[Input for this task]

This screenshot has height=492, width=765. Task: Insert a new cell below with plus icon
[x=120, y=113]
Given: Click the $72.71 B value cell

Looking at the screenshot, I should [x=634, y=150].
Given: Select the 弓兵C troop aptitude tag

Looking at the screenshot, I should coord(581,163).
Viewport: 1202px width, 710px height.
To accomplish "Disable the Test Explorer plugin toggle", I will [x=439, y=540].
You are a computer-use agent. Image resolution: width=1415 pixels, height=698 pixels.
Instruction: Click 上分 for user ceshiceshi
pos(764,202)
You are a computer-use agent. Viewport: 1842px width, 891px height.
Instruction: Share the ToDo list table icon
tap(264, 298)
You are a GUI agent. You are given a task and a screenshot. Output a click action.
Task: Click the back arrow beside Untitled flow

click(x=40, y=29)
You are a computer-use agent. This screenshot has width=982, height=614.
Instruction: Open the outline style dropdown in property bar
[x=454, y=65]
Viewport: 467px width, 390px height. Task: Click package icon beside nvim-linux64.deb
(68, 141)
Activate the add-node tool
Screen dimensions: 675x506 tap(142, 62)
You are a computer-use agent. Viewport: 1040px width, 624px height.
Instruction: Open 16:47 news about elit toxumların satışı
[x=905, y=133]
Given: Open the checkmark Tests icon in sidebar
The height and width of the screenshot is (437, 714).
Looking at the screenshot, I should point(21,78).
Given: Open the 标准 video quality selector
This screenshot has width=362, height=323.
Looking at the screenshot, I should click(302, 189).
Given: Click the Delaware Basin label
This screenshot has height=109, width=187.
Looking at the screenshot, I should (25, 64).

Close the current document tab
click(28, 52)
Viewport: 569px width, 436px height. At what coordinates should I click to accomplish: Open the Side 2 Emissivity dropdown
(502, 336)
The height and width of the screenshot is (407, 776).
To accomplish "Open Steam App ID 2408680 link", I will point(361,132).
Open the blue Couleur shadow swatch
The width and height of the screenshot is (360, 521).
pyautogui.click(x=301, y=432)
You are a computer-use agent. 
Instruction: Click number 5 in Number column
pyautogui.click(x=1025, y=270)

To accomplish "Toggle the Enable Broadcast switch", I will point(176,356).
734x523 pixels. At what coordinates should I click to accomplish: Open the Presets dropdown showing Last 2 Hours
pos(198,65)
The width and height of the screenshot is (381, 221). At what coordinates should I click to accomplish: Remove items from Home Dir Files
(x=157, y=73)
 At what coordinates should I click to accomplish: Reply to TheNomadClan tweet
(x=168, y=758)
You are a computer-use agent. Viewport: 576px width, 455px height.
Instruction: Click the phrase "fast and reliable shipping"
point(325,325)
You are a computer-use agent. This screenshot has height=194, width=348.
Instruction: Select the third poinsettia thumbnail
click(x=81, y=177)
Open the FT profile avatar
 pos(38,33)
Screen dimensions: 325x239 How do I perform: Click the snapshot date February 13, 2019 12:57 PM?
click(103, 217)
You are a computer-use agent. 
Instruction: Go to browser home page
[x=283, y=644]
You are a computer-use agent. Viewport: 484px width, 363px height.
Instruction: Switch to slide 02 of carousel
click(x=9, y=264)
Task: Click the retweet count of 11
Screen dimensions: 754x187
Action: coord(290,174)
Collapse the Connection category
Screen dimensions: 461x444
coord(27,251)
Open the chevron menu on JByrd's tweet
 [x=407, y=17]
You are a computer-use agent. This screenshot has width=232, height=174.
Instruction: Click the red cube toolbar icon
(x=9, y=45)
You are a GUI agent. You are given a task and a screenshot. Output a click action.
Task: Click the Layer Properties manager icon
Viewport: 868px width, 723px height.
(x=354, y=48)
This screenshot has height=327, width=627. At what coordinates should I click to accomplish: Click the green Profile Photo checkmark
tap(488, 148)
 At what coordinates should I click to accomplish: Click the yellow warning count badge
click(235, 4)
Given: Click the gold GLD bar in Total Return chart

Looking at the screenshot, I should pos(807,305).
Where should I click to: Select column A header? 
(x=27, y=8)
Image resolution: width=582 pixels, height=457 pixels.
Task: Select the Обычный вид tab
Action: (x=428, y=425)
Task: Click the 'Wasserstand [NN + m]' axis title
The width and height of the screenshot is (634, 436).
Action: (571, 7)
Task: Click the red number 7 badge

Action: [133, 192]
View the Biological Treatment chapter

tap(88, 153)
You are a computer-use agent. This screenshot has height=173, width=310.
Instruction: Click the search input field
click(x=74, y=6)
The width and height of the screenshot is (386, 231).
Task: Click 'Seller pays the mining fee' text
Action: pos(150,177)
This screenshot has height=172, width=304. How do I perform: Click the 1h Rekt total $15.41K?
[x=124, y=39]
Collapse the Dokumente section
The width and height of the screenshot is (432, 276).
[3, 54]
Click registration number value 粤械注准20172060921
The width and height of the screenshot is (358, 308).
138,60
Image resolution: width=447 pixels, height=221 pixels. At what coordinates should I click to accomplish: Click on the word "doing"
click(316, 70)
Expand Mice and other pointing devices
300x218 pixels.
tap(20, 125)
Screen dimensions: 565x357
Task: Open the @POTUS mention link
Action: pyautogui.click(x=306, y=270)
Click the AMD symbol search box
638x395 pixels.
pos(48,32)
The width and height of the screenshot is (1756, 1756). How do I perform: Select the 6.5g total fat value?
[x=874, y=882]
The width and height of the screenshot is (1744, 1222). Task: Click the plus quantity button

[/Input for this task]

Every entry is to be retyped word for word.

**Exercise answer**
This screenshot has height=492, width=765. Task: Insert a new cell below with plus icon
[x=120, y=113]
Given: Click the $72.71 B value cell

Looking at the screenshot, I should [x=634, y=150].
Given: Select the 弓兵C troop aptitude tag

Looking at the screenshot, I should coord(581,163).
Viewport: 1202px width, 710px height.
To accomplish "Disable the Test Explorer plugin toggle", I will [x=439, y=540].
You are a computer-use agent. Image resolution: width=1415 pixels, height=698 pixels.
Instruction: Click 上分 for user ceshiceshi
pos(764,202)
You are a computer-use agent. Viewport: 1842px width, 891px height.
Instruction: Share the ToDo list table icon
tap(264, 298)
You are a GUI agent. You are given a task and a screenshot. Output a click action.
Task: Click the back arrow beside Untitled flow

click(x=40, y=29)
You are a computer-use agent. This screenshot has width=982, height=614.
Instruction: Open the outline style dropdown in property bar
[x=454, y=65]
Viewport: 467px width, 390px height. Task: Click package icon beside nvim-linux64.deb
(68, 141)
Activate the add-node tool
Screen dimensions: 675x506 tap(142, 62)
You are a computer-use agent. Viewport: 1040px width, 624px height.
Instruction: Open 16:47 news about elit toxumların satışı
[x=905, y=133]
Given: Open the checkmark Tests icon in sidebar
The height and width of the screenshot is (437, 714).
Looking at the screenshot, I should point(21,78).
Given: Open the 标准 video quality selector
This screenshot has width=362, height=323.
Looking at the screenshot, I should click(302, 189).
Given: Click the Delaware Basin label
This screenshot has height=109, width=187.
Looking at the screenshot, I should (25, 64).

Close the current document tab
click(28, 52)
Viewport: 569px width, 436px height. At what coordinates should I click to accomplish: Open the Side 2 Emissivity dropdown
(502, 336)
The height and width of the screenshot is (407, 776).
To accomplish "Open Steam App ID 2408680 link", I will point(361,132).
Open the blue Couleur shadow swatch
The width and height of the screenshot is (360, 521).
pyautogui.click(x=301, y=432)
You are a computer-use agent. 
Instruction: Click number 5 in Number column
pyautogui.click(x=1025, y=270)

To accomplish "Toggle the Enable Broadcast switch", I will point(176,356).
734x523 pixels. At what coordinates should I click to accomplish: Open the Presets dropdown showing Last 2 Hours
pos(198,65)
The width and height of the screenshot is (381, 221). At what coordinates should I click to accomplish: Remove items from Home Dir Files
(x=157, y=73)
 At what coordinates should I click to accomplish: Reply to TheNomadClan tweet
(x=168, y=758)
You are a computer-use agent. Viewport: 576px width, 455px height.
Instruction: Click the phrase "fast and reliable shipping"
point(325,325)
You are a computer-use agent. This screenshot has height=194, width=348.
Instruction: Select the third poinsettia thumbnail
click(x=81, y=177)
Open the FT profile avatar
 pos(38,33)
Screen dimensions: 325x239 How do I perform: Click the snapshot date February 13, 2019 12:57 PM?
click(103, 217)
You are a computer-use agent. 
Instruction: Go to browser home page
[x=283, y=644]
You are a computer-use agent. Viewport: 484px width, 363px height.
Instruction: Switch to slide 02 of carousel
click(x=9, y=264)
Task: Click the retweet count of 11
Screen dimensions: 754x187
Action: coord(290,174)
Collapse the Connection category
Screen dimensions: 461x444
coord(27,251)
Open the chevron menu on JByrd's tweet
 [x=407, y=17]
You are a computer-use agent. This screenshot has width=232, height=174.
Instruction: Click the red cube toolbar icon
(x=9, y=45)
You are a GUI agent. You are given a task and a screenshot. Output a click action.
Task: Click the Layer Properties manager icon
Viewport: 868px width, 723px height.
(x=354, y=48)
This screenshot has height=327, width=627. At what coordinates should I click to accomplish: Click the green Profile Photo checkmark
tap(488, 148)
 At what coordinates should I click to accomplish: Click the yellow warning count badge
click(235, 4)
Given: Click the gold GLD bar in Total Return chart

Looking at the screenshot, I should pos(807,305).
Where should I click to: Select column A header? 
(x=27, y=8)
Image resolution: width=582 pixels, height=457 pixels.
Task: Select the Обычный вид tab
Action: (x=428, y=425)
Task: Click the 'Wasserstand [NN + m]' axis title
The width and height of the screenshot is (634, 436).
Action: (571, 7)
Task: Click the red number 7 badge

Action: [133, 192]
View the Biological Treatment chapter

tap(88, 153)
You are a computer-use agent. This screenshot has height=173, width=310.
Instruction: Click the search input field
click(x=74, y=6)
The width and height of the screenshot is (386, 231).
Task: Click 'Seller pays the mining fee' text
Action: pos(150,177)
This screenshot has height=172, width=304. How do I perform: Click the 1h Rekt total $15.41K?
[x=124, y=39]
Collapse the Dokumente section
The width and height of the screenshot is (432, 276).
[3, 54]
Click registration number value 粤械注准20172060921
The width and height of the screenshot is (358, 308).
138,60
Image resolution: width=447 pixels, height=221 pixels. At what coordinates should I click to accomplish: Click on the word "doing"
click(316, 70)
Expand Mice and other pointing devices
300x218 pixels.
tap(20, 125)
Screen dimensions: 565x357
Task: Open the @POTUS mention link
Action: pyautogui.click(x=306, y=270)
Click the AMD symbol search box
638x395 pixels.
pos(48,32)
The width and height of the screenshot is (1756, 1756). How do I perform: Select the 6.5g total fat value?
[x=874, y=882]
The width and height of the screenshot is (1744, 1222). Task: Click the plus quantity button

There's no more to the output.